Attard residents had serious reservations about the Central Link project, a study commissioned by the government last year had warned.
The social impact assessment study conducted between September and November of last year found that the vast majority of Maltese – 70% – were in favour of Central Link – a figure regularly quoted by the government in defence of the project.
However, a section of the study, which focuses specifically on Attard, also shines a spotlight on the concerns and “outright disapproval” of the contentious project.
“Most Attard residents, and others living in the immediate regions, did not approve of the Central Link project for a myriad of reasons,” the impact assessment, seen by Times of Malta, reads.
The controversial €55 million road-upgrade project secured planning permission last week.
It is intended to alleviate traffic congestion in Attard’s village core, and stretches from the Mrieħel bypass to the foot of Saqqajja Hill on the outskirts of Rabat, incorporating new lanes, junctions and other infrastructure.
The project has drawn a raft of objections over the uprooting of hundreds of trees and the loss of 49,000 square metres of virgin land.
Attard used to be quiet, but ever since the introduction of flats we lost it all- resident
The social impact assessment quoted by the government, and previously kept under lock and key, was conducted by Prof. Marvin Formosa.
It was largely based on a scientific survey which was representative of the entire population, and drew data for more than 400 telephone interviews using a stratified sample.
Meantime, the Nationalist Party called for the resignation of Environment and Resources Authority chairman Victor Axiaq, calling his position untenable following his vote in favour of the project. And, in a last-ditch attempt to halt the project, a group of NGOs and Attard residents raised €20,000 in under 24 hours.
Attard residents' concerns
Fieldwork conducted by the team of researchers in Attard and the surrounding area, highlights worries of pollution, residents’ fears of becoming sandwiched between two major bypasses, the uptake of agricultural land, the loss of parking spaces, and a relative lack of proper consultation.
At the forefront of the disapproval were the Attard Residential Environmental Network (AREN), the Bicycle Advocacy Group (BAG) and the mayors of both Attard and Lija.
“This project will be a major inconvenience for us, especially for me as I live along the main road,” one resident is quoted as having told the researchers.
“Attard used to be quiet, but ever since the introduction of flats we lost it all, this is all we needed!

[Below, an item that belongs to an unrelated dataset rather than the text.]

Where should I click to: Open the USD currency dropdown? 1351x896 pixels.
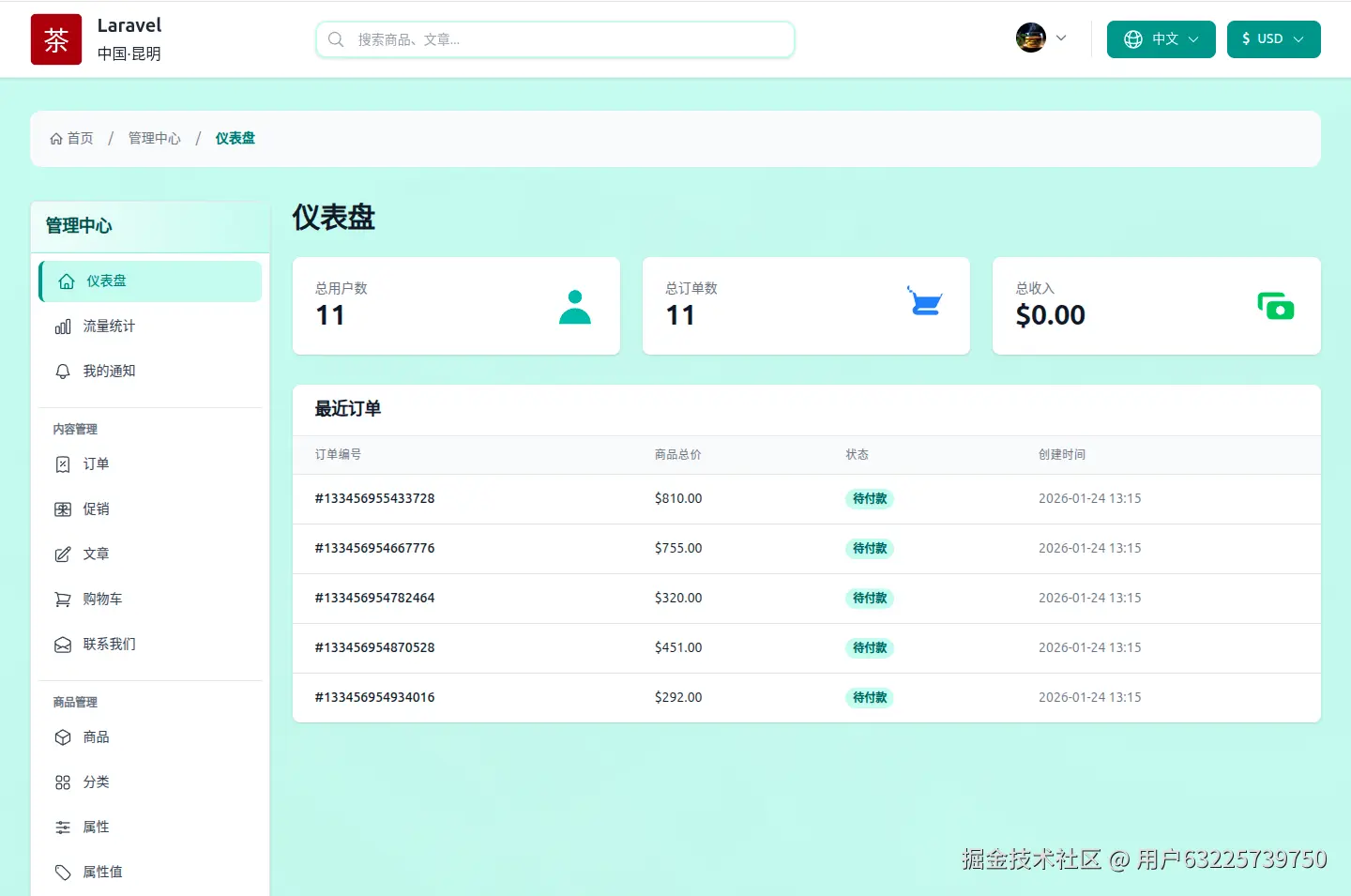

I worry that this project will take months on end, with dust and noise – we won’t even be able to crack open a window.”
The study says that many were afraid that the construction of the project would lead to higher levels of stress, anxiety and pollution in the locality.
Others feared a depreciation of the value of their property’s market value.

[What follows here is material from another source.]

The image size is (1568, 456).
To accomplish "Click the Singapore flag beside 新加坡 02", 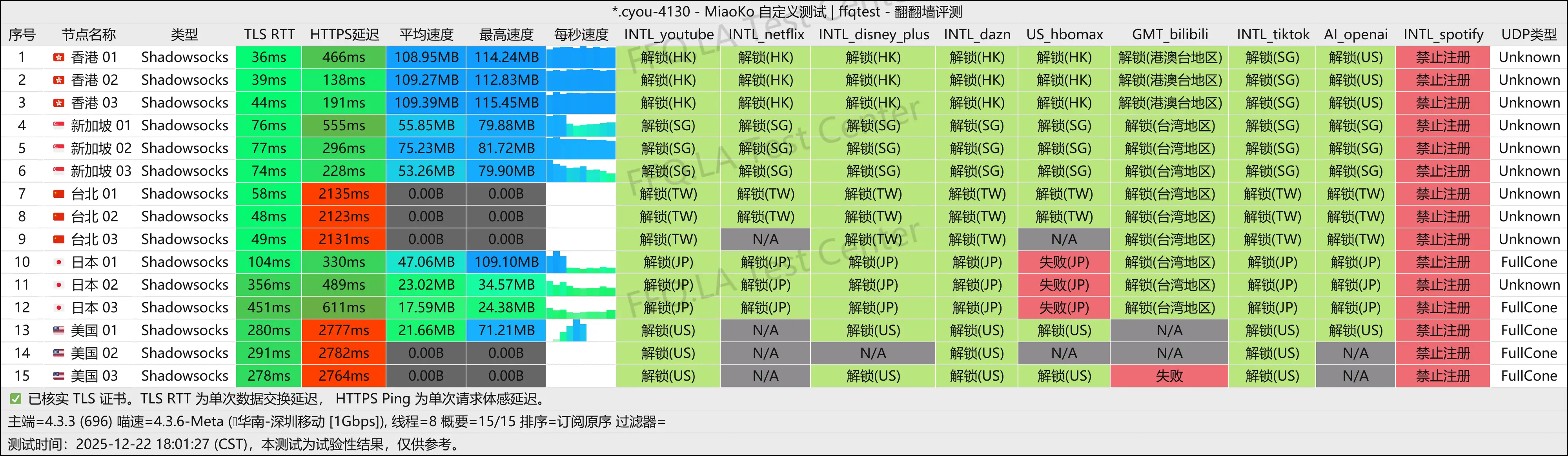I will [58, 148].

Recommendations put forward by objectors included an elevated road to pass over fields instead of road widening, traffic to be diverted via Mrieħel and Rabat, the need for a traffic management study on the route before the project began, and the possibility of transforming the project into a subterranean tunnel.
What did nationwide survey find?
• 74 per cent believe the project will alleviate traffic congestion in the Attard village core, as opposed to 13 per cent who disagree.
• 73 per cent believe the project will cut travelling times, as opposed to 14 per cent who disagree.
• Half of respondents believe the project will result in a decrease of vehicle emissions, as opposed to 34 per cent who disagree.
• 59 per cent believe the project takes the needs of pedestrians and cyclists into consideration, as opposed to 19 per cent who disagree.
• Half of respondents believe the project will be using up as little agricultural land as possible, as opposed to 29 per cent who disagree.
• The majority of persons, irrespective of educational attainment level, were in favour of the project: primary (70 per cent), secondary (67 per cent), post-secondary (81 per cent) and tertiary (59 per cent).
• The majority of respondents in all locations supported the project: Southern Harbour Region (85 per cent), Northern Harbour Region (64 per cent), Southern Eastern Region (89 per cent), Western Region, which includes Attard, (58 per cent), Northern Region (59 per cent) and Gozo/Comino Region (93 per cent).